Disini kita bisa secara langsung melihat keagungan Tuhan Semesta Alam. Mungkin juga bisa sebagai tempat instrospeksi diri. Betapa kecilnya kita dibandingkan dengan apa yang ada di hadapan kita. Namun kita sering lupa, melupakan kewajiban terhadap Yang Kuasa. Ya Tuhan, maafkanlah segala dosa kami yang kami sengaja maupun tidak. Kami hanyalah makhuk kecil yang tidak memiliki daya dan upaya terhadap ketetapan-Mu. Selamatkan kami dunia dan akhirat. Amin.
Tenda dan Istirahat Malam
Selanjutnya kami menuju tenda, unpacking, lalu mempersiapkan makan malam. Tak lupa kami bersih bersih, bahkan ada yang mandi, karena tak jauh dari tempat kita camp terdapat mata air. Tidak banyak pendaki yang tahu mengenai hal ini. Kalau banyak yang tahu, mungkin sudah menjadi ladang sampah seperti jalur dari Cibodas. Matras yang kotor karena hujan sebelumnya kita cuci, perlengkapan dapur kita cuci, bersyukur kita mendapatkan air dilokasi ini.

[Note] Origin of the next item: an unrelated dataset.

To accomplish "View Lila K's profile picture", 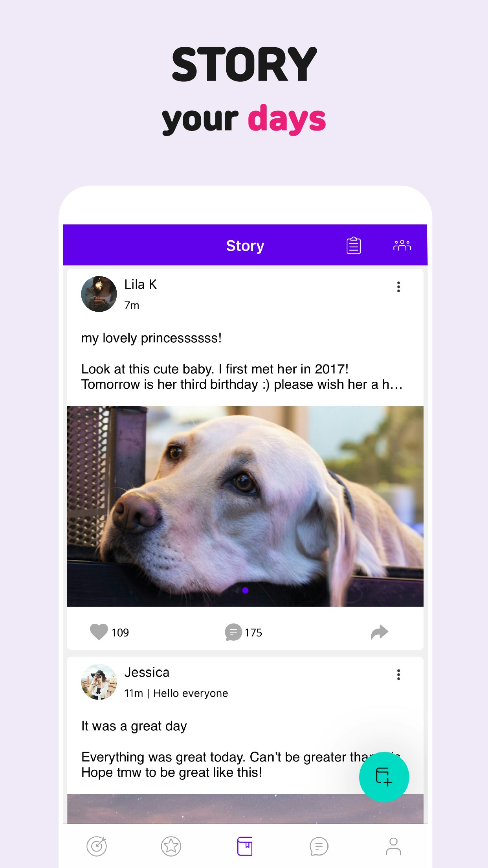I will 99,294.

Hidangan malam ini cukup istimewa, menu kali ini adalah: Nasi Liwet, Sayur brokoli, Indomie (Menu Wajib) + Kornet, Sarden ABC, Ayam Goreng, serta orak arik telor, plus teh jahe anget. Hmm… yummy… Setelah makan malam, sambil minum kopi, kita bincang bincang mengenai perjalanan tadi. Intinya sangat lelah tapi puas . Selesai bincang bincang, sekitar pukul 20:00 kami menggelar matras, membuka sleeping bag, dan mengenakan jacket bersiap siap untuk mimpi indah mempersiapkan tenaga untuk esok hari menuju puncak gunung Gede.
10 Mei 2009, Menuju Puncak Gunung Gede
Allahu Akbar, Allahu Akbar…. Adzan subuh berkumandang dari blackberry teman kita, Andha. Setelah adzan selesai berkumandang, Adzan pun berkumandang lagi, lagi, dan lagi. Arrrgghhh… akhirnya mau tak mau kitapun harus bangun dengan beratnya mengangkat pundak yang mulai keram keram. Dan sang majikan blackberry berhasil mematikan alarm. Sejenak mempersiapkan ruh untuk kembali ke kehidupan nyata serta bersyukur masih diberikan kesempatan menghirup udara pagi pegunungan. Hati dan jiwa pun siap untuk menjalani petualangan berikutnya.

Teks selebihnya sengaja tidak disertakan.